Coronel é também presidente da CPMI das Fake News, que identificou a veiculação de 2 milhões de anúncios da Secretaria de Comunicação da Presidência em canais de conteúdo impróprio e de notícias falsas.
O senador encaminhou a parlamentares uma primeira versão do parecer nesta semana, mas trabalha em alterações após críticas à minuta. Ele pretende sugerir um novo texto na segunda-feira. A ideia é votar o texto no dia seguinte, se houver consenso.
Segundo Coronel, em seu novo relatório haverá a previsão de que órgãos da administração pública ficariam proibidos de anunciar em sites de “fake news” de forma direta ou indireta. No caso dos anúncios indiretos, não é o governo que escolhe onde anunciar, e sim uma empresa de publicidade.
Outra proposta que deve ser abandonada é a de exigir RG e CPF em contas de redes sociais, criticada por especialistas em privacidade. Em vez disso, o relatório deve incluir a proibição de venda de chips pré-pagos sem documento de identidade. No caso de uma ação para quebrar o sigilo da conta, o número de telefone, de que as redes sociais já dispõem, bastaria para identificar o infrator.

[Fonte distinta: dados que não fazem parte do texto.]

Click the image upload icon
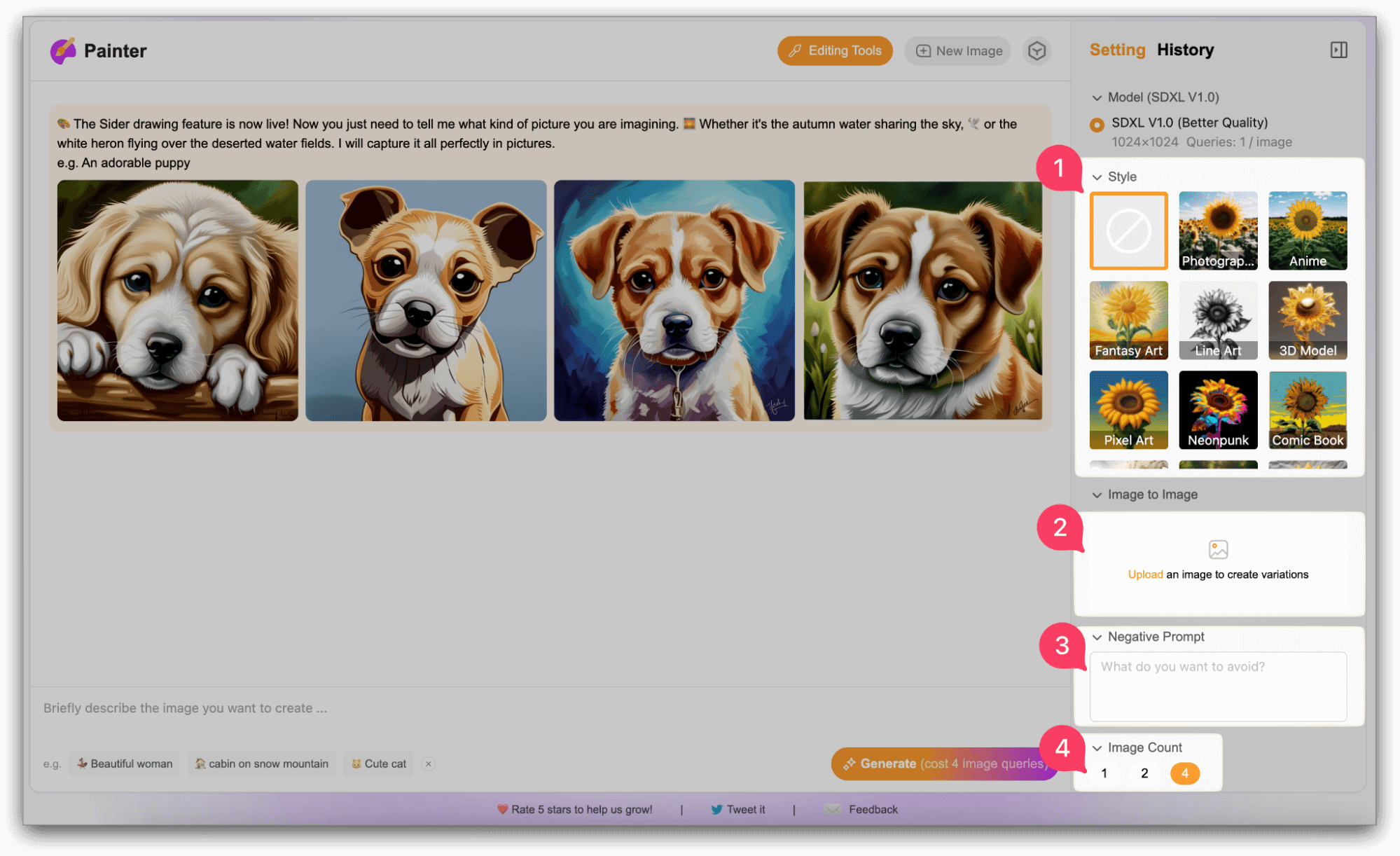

O relator também recuou em uma mudança na regra de retirada de conteúdo das plataformas, regulada pelo Marco Civil da Internet.Na lei atual, sites só são obrigados a retirar conteúdo se houver decisão judicial. No rascunho do relatório, porém, havia a previsão de retirada obrigatória se alguém entrasse com uma ação na Justiça e houvesse “danos iminentes”. O relator ponderou que, dessa forma, o site teria que acatar a retirada, inclusive de conteúdo jornalístico, sem a ordem de um juiz.